• **Required work**
Please copy each line in the records below that contains the string "agent".

(Records contained in a dataset)
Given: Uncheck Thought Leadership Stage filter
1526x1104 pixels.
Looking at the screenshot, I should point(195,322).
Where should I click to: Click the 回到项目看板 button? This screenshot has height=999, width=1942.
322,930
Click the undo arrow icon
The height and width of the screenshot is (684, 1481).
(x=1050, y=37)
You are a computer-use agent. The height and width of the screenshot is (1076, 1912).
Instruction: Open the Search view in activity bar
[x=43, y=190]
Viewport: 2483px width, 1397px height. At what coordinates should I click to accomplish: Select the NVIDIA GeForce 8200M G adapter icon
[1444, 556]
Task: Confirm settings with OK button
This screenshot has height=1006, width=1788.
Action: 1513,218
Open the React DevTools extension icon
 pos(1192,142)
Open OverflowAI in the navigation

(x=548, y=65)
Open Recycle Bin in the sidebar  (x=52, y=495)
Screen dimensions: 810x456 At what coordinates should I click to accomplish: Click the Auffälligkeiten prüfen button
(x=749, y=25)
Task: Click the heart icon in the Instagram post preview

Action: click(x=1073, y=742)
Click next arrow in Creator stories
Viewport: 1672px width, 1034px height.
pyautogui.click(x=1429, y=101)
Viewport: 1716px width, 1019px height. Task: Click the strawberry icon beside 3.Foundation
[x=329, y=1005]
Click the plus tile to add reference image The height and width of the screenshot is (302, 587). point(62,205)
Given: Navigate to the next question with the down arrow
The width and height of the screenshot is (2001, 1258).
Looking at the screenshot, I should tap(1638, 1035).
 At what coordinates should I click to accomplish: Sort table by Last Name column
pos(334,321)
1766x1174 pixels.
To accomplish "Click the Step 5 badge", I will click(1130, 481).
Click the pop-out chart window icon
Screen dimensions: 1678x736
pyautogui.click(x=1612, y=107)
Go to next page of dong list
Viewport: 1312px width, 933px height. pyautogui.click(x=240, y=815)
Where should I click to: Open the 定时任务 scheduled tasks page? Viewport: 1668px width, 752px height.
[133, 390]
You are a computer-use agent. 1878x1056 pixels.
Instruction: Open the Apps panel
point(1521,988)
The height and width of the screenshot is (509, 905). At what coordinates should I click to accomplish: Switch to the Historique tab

• **Answer for the task**
You are a computer-use agent. The height and width of the screenshot is (1076, 1912).
You are a computer-use agent. 1878x1056 pixels.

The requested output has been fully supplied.